Tengo una caja de cartón a la que llamo “la caja de los tesoros”. Seguramente a nadie le podrían parecer tesoros más que a mí. Hay un soldado de plomo del ejército napoleónico al que le falta un brazo, un yoyo “profesional” Russell, un cortaplumas roto, una brújula con el cristal astillado, una figurita de El Zorro (la única que me quedó de las miles que junté cuando era chico) y una postal que me envió una novia desde alguna playa. En la postal solamente se ve una ola, y nada más, y en el reverso ella me escribió: “¿Viste alguna vez una postal más estúpida que ésta?” Si cualquier persona se asomara a esa caja (desde luego, ese acto sería castigado con la pena de muerte) no podría advertir cuál es el objeto más extraño de todos, y quizás el más precioso: un pedacito de papel viejo, quebradizo, casi quemado, encerrado en un sobre. En el papel no puede leerse casi nada. Es apenas una huella.
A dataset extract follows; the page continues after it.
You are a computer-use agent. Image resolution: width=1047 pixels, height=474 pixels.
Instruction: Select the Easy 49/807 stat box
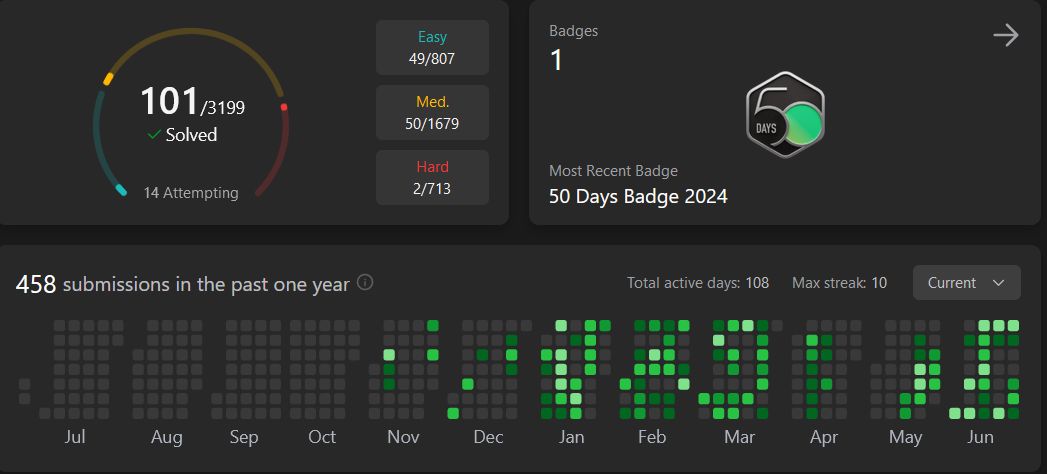point(432,47)
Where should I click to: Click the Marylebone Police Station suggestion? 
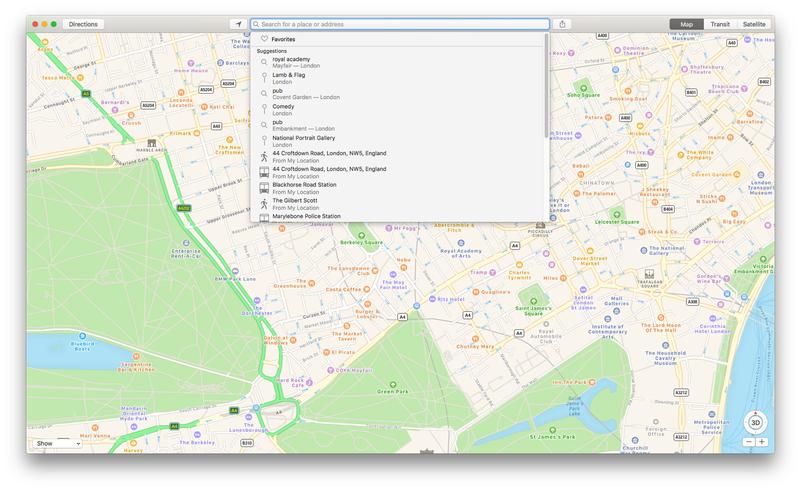306,216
Cuando tenía doce años empecé a dibujar historietas. En ese momento la mayoría de los chicos leían las revistas mexicanas de Batman, Superman, Fantomas, La Pequeña Lulú, y las chicas Susy, Secretos del corazón; a mí me gustaban, en cambio, las de terror. Era difícil conseguirlas, no estaban en todos los quioscos sino en ferias de plazas o en viejas librerías. Había dos: Doctor Tetrick y Doctor Mortis. En una de ellas vi una página —en la revista decía que era la única que se conservaba— de un dibujante llamado Ashton Forbes. A partir de ahí empecé a seguir los pasos de Forbes y pude conocer su historia, aunque de poco me sirvió.
En una minúscula revista de historietas que publicaban (bueno, fotocopiaban en realidad) unos amigos, puse un aviso llamando a los interesados en Ashton Forbes. A pesar de que la revista debía tener una venta que rara vez superaba los treinta ejemplares, alguien me contestó. La carta que me mandó estaba firmada sólo con unas iniciales: L.M. Jamás hubiera imaginado que la “L” era de Lucía.